**Prompt:** Return every line below that contains the string "Modulating", treating uppercase and lowercase letters as different.

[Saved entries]
[Begin]

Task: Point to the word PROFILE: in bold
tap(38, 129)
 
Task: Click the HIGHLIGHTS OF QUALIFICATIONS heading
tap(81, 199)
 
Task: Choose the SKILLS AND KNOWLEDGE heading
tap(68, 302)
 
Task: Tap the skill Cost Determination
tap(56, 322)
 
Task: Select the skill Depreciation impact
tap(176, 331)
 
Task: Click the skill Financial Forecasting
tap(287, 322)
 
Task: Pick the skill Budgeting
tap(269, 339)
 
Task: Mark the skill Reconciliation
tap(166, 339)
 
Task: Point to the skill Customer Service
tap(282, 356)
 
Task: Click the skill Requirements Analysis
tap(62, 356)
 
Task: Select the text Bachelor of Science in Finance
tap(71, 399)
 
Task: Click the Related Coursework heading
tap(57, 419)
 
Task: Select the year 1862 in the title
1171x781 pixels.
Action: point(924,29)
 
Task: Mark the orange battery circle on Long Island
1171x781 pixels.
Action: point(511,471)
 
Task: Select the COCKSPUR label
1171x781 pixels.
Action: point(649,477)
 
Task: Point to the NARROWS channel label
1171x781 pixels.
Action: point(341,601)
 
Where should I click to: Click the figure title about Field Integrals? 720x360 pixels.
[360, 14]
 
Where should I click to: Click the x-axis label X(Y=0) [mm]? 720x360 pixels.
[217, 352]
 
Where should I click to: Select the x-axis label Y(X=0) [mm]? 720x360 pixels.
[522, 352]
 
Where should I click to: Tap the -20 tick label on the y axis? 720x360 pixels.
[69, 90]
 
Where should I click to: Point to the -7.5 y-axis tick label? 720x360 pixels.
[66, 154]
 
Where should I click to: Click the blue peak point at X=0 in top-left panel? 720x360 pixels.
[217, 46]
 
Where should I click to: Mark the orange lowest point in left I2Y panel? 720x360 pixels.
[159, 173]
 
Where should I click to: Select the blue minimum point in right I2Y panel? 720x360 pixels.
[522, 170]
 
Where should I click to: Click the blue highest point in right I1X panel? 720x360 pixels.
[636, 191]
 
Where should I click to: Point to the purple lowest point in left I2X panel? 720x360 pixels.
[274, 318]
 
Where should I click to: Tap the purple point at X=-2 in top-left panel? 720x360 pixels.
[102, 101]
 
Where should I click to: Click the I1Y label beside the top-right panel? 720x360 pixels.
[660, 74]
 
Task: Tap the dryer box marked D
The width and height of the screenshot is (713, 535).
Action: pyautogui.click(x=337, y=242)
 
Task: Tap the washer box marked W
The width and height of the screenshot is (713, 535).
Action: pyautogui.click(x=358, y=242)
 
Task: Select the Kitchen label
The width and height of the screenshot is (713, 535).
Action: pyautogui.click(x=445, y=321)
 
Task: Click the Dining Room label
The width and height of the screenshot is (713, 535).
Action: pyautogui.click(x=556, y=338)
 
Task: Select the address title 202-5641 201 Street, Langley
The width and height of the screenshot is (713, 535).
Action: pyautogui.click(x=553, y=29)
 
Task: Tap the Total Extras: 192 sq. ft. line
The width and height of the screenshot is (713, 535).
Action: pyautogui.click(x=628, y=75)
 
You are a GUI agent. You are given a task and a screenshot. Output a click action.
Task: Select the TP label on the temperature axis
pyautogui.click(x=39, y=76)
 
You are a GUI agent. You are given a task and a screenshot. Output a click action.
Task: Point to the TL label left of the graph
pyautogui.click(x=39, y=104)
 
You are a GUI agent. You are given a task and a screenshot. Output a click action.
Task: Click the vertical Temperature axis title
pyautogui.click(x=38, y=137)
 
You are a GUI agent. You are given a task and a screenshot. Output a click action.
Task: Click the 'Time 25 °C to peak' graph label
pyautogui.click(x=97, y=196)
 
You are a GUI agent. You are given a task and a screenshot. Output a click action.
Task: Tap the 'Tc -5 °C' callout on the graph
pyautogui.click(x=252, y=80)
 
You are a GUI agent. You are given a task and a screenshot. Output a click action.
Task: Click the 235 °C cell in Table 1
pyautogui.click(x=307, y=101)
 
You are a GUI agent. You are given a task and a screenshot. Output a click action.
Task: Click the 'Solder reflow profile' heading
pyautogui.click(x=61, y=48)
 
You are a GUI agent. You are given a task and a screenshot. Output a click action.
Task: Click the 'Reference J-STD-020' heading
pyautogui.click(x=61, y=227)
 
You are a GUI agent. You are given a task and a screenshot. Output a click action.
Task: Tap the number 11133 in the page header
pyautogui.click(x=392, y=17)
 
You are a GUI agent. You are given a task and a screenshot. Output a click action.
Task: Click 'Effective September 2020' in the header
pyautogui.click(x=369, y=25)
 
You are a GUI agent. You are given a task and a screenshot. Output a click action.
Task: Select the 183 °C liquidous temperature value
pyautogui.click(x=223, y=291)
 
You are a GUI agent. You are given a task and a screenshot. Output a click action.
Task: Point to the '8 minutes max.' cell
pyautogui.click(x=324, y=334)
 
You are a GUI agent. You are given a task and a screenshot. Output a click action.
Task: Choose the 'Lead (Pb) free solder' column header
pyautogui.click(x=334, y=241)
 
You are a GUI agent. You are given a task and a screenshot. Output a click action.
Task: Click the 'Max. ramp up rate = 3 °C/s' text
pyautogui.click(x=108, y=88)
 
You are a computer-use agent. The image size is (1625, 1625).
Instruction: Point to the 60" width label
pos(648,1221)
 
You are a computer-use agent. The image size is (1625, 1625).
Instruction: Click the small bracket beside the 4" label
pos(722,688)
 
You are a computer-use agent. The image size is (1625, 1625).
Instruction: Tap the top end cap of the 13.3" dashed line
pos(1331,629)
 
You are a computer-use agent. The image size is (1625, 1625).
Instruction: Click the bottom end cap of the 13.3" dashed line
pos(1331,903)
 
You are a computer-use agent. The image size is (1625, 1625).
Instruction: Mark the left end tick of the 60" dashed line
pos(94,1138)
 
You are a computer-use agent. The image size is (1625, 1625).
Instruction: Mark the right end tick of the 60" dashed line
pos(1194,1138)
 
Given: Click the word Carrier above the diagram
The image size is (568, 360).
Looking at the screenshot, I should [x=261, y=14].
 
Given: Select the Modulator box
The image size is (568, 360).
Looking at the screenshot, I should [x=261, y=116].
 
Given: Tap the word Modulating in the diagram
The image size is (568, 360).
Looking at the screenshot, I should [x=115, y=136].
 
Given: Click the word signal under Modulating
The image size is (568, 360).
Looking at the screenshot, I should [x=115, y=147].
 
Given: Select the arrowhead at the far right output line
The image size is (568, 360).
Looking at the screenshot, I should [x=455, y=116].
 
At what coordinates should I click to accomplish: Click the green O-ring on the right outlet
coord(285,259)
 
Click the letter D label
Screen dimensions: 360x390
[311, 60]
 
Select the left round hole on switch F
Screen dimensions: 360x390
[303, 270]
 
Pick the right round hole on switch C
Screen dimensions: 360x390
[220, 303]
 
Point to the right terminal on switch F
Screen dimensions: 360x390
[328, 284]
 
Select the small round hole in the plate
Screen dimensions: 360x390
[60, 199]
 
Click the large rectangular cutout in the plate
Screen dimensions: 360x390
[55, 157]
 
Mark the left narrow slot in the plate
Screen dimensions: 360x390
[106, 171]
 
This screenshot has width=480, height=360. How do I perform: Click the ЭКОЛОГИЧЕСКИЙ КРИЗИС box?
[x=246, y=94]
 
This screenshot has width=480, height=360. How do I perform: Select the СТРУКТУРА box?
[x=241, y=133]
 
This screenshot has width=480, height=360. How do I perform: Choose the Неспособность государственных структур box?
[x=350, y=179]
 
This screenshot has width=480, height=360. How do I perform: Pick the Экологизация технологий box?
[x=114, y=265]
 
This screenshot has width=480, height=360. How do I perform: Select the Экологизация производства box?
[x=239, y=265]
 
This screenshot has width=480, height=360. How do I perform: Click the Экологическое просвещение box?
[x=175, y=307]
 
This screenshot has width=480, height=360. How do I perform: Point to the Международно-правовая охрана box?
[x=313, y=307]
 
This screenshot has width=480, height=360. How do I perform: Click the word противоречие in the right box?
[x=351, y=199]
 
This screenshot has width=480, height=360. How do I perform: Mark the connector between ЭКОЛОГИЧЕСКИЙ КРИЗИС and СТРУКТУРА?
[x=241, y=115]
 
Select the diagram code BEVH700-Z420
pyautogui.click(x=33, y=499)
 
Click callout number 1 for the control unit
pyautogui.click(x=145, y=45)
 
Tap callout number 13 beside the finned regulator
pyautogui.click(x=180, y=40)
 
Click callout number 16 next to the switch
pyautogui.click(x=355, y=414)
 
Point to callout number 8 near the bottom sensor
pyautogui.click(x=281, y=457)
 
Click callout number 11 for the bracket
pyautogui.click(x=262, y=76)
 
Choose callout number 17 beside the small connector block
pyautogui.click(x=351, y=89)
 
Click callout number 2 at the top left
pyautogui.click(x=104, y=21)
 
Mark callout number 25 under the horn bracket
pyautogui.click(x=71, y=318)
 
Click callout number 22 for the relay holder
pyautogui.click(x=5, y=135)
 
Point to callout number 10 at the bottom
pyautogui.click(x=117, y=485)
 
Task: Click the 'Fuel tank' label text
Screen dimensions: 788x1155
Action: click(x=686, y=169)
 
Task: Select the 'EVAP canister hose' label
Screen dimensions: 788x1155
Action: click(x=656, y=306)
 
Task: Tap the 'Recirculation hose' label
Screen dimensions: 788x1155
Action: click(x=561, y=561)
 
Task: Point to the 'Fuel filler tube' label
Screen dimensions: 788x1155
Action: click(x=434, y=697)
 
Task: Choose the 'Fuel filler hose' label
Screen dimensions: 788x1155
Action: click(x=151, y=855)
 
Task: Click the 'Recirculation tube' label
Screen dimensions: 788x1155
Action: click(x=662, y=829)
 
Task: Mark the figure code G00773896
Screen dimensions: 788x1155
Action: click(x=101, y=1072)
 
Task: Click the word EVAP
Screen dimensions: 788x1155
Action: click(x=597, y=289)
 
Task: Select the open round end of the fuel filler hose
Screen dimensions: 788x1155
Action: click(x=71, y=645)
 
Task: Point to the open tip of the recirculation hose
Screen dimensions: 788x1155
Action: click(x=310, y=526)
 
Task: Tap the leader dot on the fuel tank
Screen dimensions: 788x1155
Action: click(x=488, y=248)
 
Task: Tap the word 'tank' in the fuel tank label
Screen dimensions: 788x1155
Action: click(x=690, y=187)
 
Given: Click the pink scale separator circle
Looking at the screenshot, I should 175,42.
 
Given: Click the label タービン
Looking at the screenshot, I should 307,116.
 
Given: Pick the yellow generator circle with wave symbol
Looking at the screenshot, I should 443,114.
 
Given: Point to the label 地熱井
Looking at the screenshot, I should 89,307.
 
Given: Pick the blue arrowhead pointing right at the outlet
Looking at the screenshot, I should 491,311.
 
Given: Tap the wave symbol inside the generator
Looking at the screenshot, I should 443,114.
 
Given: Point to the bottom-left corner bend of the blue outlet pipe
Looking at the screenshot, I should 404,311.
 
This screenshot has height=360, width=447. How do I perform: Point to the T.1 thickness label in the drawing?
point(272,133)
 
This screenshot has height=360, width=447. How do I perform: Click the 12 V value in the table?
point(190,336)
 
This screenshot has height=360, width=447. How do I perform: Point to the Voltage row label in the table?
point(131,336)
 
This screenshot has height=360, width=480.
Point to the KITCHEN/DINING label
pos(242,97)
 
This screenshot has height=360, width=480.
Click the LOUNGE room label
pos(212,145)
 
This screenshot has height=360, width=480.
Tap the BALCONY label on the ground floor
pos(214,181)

[End]

**Expected answer:**
Given: Tap the word Modulating in the diagram
Given: Click the word signal under Modulating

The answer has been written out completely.